The push to block undocumented teens from abortion access stems from the Office of Refugee Resettlement, which is led by noted abortion-opponent E. Scott Lloyd. Lloyd has referred to abortion as “violence that has the ultimate destruction of another human being as its goal” and pushed for women to undergo a procedure meant to reverse abortions, despite the fact that this procedure has not been well tested.

In December 2017, Lloyd said in a deposition that undocumented teens' immigration status is reason enough for denying them abortions.
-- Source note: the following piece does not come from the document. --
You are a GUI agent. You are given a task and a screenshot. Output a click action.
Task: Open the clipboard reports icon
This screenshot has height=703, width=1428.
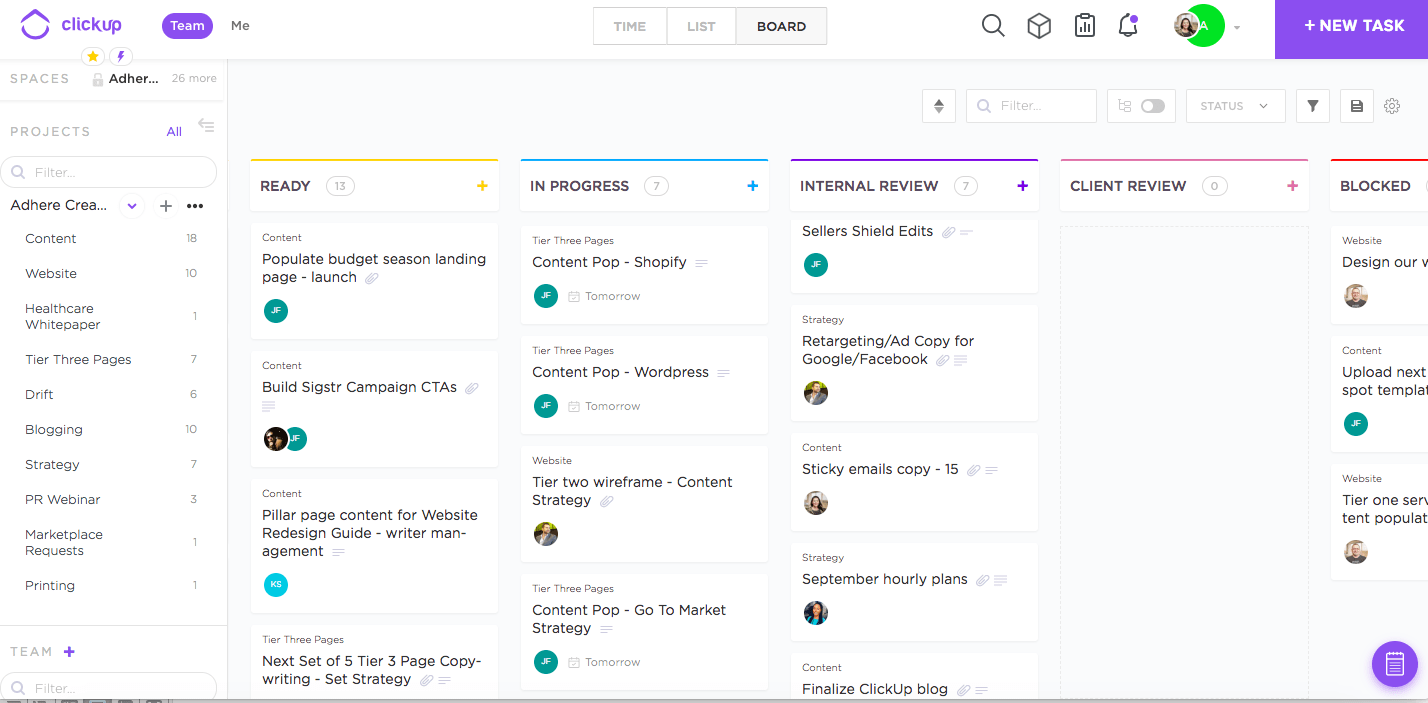[x=1085, y=26]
A lawyer for the ACLU, however, called the administration's policies "a blatant abuse of power," according to NPR.

"The Trump administration's cruel policy of blocking young immigrant women in federal custody from accessing abortion is a blatant abuse of power," ACLU Reproductive Freedom Project Deputy Director Brigitte Amiri said in a statement, according to NPR, after a court issued the order blocking the administration's policies in March. "We are relieved that the court issued an order preventing the administration from continuing this practice while our case proceeds."

Six months after that, though, the question of whether the administration will succeed in blocking pregnant teens from accessing abortion is very much still an open one.